What's the best way to parse a tab-delimited file in Ruby?

What's the best (most efficient) way to parse a tab-delimited file in Ruby?


The Ruby CSV library lets you specify the field delimiter. Ruby 1.9 uses FasterCSV. Something like this would work:

require "csv"
parsed_file = CSV.read("path-to-file.csv", col_sep: "\t")

The rules for TSV are actually a bit different from CSV. The main difference is that CSV has provisions for sticking a comma inside a field and then using quotation characters and escaping quotes inside a field.
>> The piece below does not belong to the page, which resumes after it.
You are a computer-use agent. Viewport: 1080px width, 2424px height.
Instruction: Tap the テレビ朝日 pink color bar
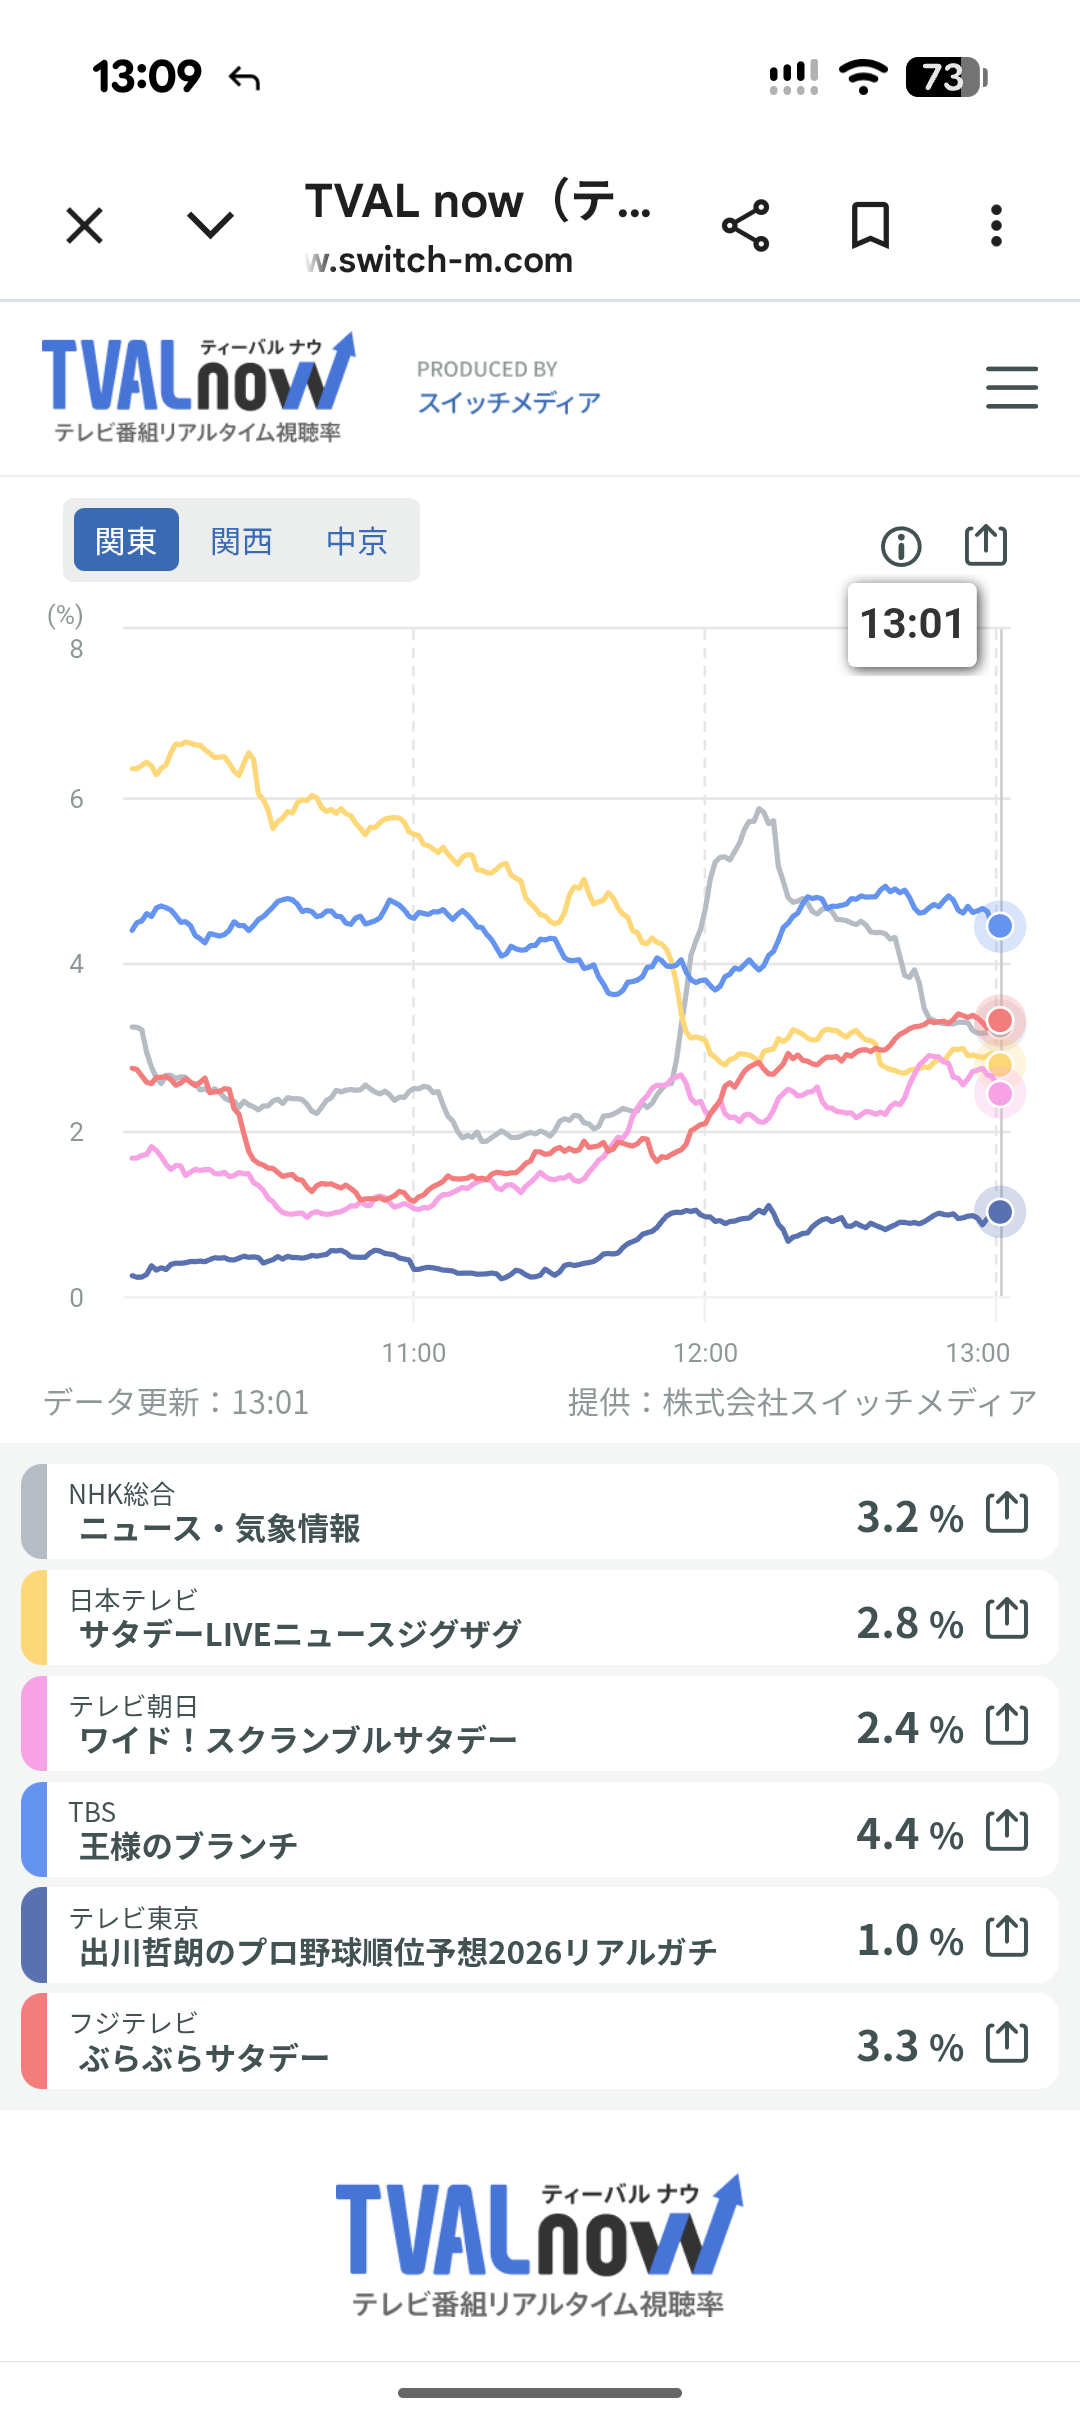pyautogui.click(x=34, y=1724)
I wrote a quick example to show how the simple response fails:

require 'csv'
line = 'boogie\ttime\tis "now"'
begin
  line = CSV.parse_line(line, col_sep: "\t")
  puts "parsed correctly"
rescue CSV::MalformedCSVError
  puts "failed to parse line"
end

begin
  line = CSV.parse_line(line, col_sep: "\t", quote_char: "Ƃ")
  puts "parsed correctly with random quote char"
rescue CSV::MalformedCSVError
  puts "failed to parse line with random quote char"
end

#Output:
# failed to parse line
# parsed correctly with random quote char

If you want to use the CSV library you could used a random quote character that you don't expect to see if your file (the example shows this), but you could also use a simpler methodology like the StrictTsv class shown below to get the same effect without having to worry about field quotations.

# The main parse method is mostly borrowed from a tweet by @JEG2
class StrictTsv
  attr_reader :filepath
  def initialize(filepath)
    @filepath = filepath
  end

  def parse
    open(filepath) do |f|
      headers = f.gets.strip.split("\t")
      f.each do |line|
        fields = Hash[headers.zip(line.split("\t"))]
        yield fields
      end
    end
  end
end

# Example Usage
tsv = Vendor::StrictTsv.new("your_file.tsv")
tsv.parse do |row|
  puts row['named field']
end

The choice of using the CSV library or something more strict just depends on who is sending you the file and whether they are expecting to adhere to the strict TSV standard.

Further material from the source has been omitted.